Ding dong. The doorbell rang.
I wasn’t expecting anyone, so it was a pleasant surprise to see the gentleman who left his wood splitter in our side yard months ago. Every time we’d drive past his place—the one with horses fenced in front—I’d picture myself backing his heavy machine into his driveway, setting it down like a backhanded offering, and driving off before he noticed.
It always seemed like such an odd thing to abandon at someone else’s house, but I suppose he sees the whole world as his storage unit. And now that the temperature is finally slipping below 40° more consistently at night, he’s probably back to cutting and selling wood, reclaiming the things he left scattered across the county.

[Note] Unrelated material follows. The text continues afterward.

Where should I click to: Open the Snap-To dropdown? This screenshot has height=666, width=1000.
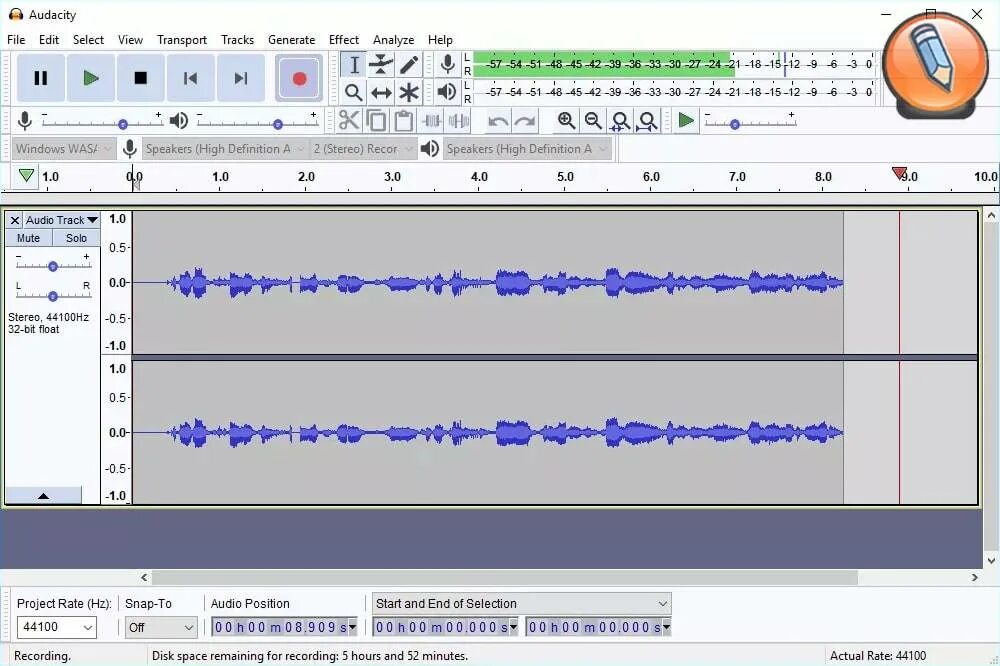[160, 627]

We chatted for a bit. I mentioned Evelyn riding horses—something he’s brought up more than once, always telling us we should bring her by to see his. When I told him where she’s been taking lessons down past the landfill on Jackson Road, he said, “That’s my niece.” I forget sometimes how not-so-small this patch of rural Georgia really is. Everyone seems to know someone who knows you.
After he asked Evelyn whether she was excited for Santa Claus, I turned to him and jokingly asked if he’d been a good or bad boy this year.
“Bad,” he said with a smirk. Then he paused and added, “But I’ve already got my present.”
He wasn’t talking about anything wrapped in paper.
He told me his daughter’s brain and breast cancer were both fully in remission—news they weren’t sure they’d ever get. Even the two suspicious spots on her liver had stopped growing and were contained.
There it was: one of those moments when the world stops spinning for a beat. A man standing on my porch in work boots, just picking up a borrowed wood splitter, and smiling with his whole face because his daughter gets more life.
And suddenly the day felt as magical as Christmas does to Evelyn.